Yalnızlık neden var?

'TERCİH EDİLMEYEN YALNIZLIK DEPRESYON RİSKİNİ ARTIYOR'

Yalnızlık neden var?

Yalnızlık neden var?

Bireyselleşme yalnızlığı yalnızlık ise toplumsal yalnızlığı getirdi... Psikolog Ayzet, yalnızlığın doğumu ve yaşattığı döngüyü anlattı. Ayzet, 'çocuk dünyaya yalnız gelmez' diyerek 'duyulmaz, görülmez, sayılmazsa' yalnızlığın doğumunun gerçekleştiğini belirtti.

Yalnızlık bu yüzyılın belki de en çok konuşulan en çok çare aranan konularından biri. Psikolog Tuğba Ayzet de 'insanın yalnızlığı' konusunda yazdığı yazıda depresyona kadar varan bu durumu anlattı.

Kişinin gelişiminde, kişiliğinde, hayata bakış açısının temelinde etkili olan çocukluk yalnızlık konusunda da hükmünü koyuyor. Çocukların dünyaya yalnız gelmediğini söyleyen Psikolog Ayzet, "Büyüdükçe ters giden bir şeyler olmuştur. İstekleri görülmez, soruları duyulmaz, duyguları sayılmaz olmuştur. Artık o günden sonra eskisi gibi olamaz. Bir kere yaralandık mı zaten yaramızı sarsak da eskisi gibi olur mu ?" diyerek yalnızlığın doğumuna değindi.

'Yalnızlık üzerine...' başlıklı yazısında Ayzet şu ifadeleri kaydetti:

Gitgide yalnızlaşan bir toplumun içinde varlığımızı sürdürüyoruz. Karamsar bakmak istemezdim ancak yalnızlıkların artması, bireyselleşmenin artması toplumumuzu yalnızlığa sürüklüyor bu bir gerçek. Biz de işte elimizden geldiğince yalnızlığın zararlarını, depresyon riskini artırdığını vs anlatmaya çalışıp duruyoruz.

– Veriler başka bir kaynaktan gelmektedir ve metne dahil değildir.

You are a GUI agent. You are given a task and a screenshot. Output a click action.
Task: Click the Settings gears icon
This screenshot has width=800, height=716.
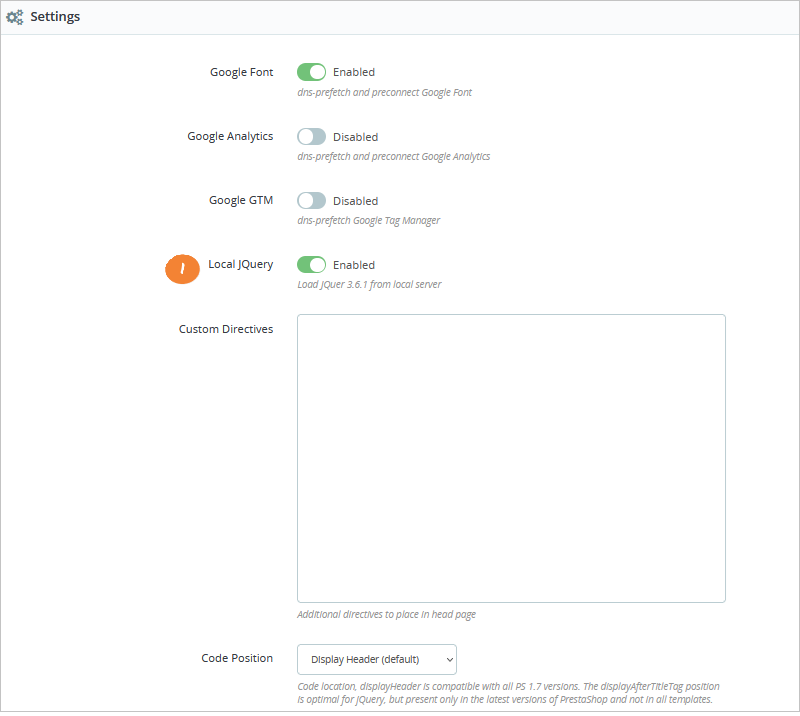(15, 18)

'TERCİH EDİLMEYEN YALNIZLIK DEPRESYON RİSKİNİ ARTIYOR'

Evet doğru. Yalnızlık duygusu tercih edilen bir şey de olsa tercih edilmeyen de olsa depresyon riskini artırıyor. Ancak gel gör ki bu kadar insan neden yalnız. İnsan bile bile kendini mutsuz edecek bir şey yapar mı? Belki artık insanlardan umudunu kesti, belki artık talep etmekten vazgeçti, belki çok kırgın. Hatta belli ki hepimiz çok kırgınız. Bir şeye, bir şeylere…

Çocuk dünyaya yalnız gelmez. Heyecanlı gelir, meraklı gelir. Eylem halindedir. Eylemde bulunmaktan vazgeçmez. Usanmaz. Usanmadan ister. Ama büyüdükçe ters giden bir şeyler olmuştur. İstekleri görülmez, soruları duyulmaz, duyguları sayılmaz olmuştur. Artık o günden sonra eskisi gibi olamaz. Bir kere yaralandık mı zaten yaramızı sarsak da eskisi gibi olur mu ? Olmaz.

ÇOCUKLUK VE YALNIZLIK

Artık dünyaya, hayata umutsuz bir şekilde bakmayı öğrenmişizdir. Çünkü sorularımız yanıtsız, duygularımız karşılıksız kalmıştır. Üstelik yalnız bir çocukluk geçirmişseniz eğer bu duygu üzerinize yapışıp kalmıştır. Çünkü insan en bilindik duyguyu yaşamak ister. En bilindik senaryoları yaşamaya meyillidir. Yalnızlığımızın biteceği varsa da bitmez çünkü bir şekilde seçimlerimizle yalnızlık duygusuna geri dönecek adımlar atarız. Sonra da işte adımız çıkar kırılgana, alıngana. Artık kırılgan görünmemek için sertleşmişizdir belki de. İçimizdeki kırgın çocuğu bastırmak için sert görünmek, soğuk durmak gerektiğini sanmışızdır.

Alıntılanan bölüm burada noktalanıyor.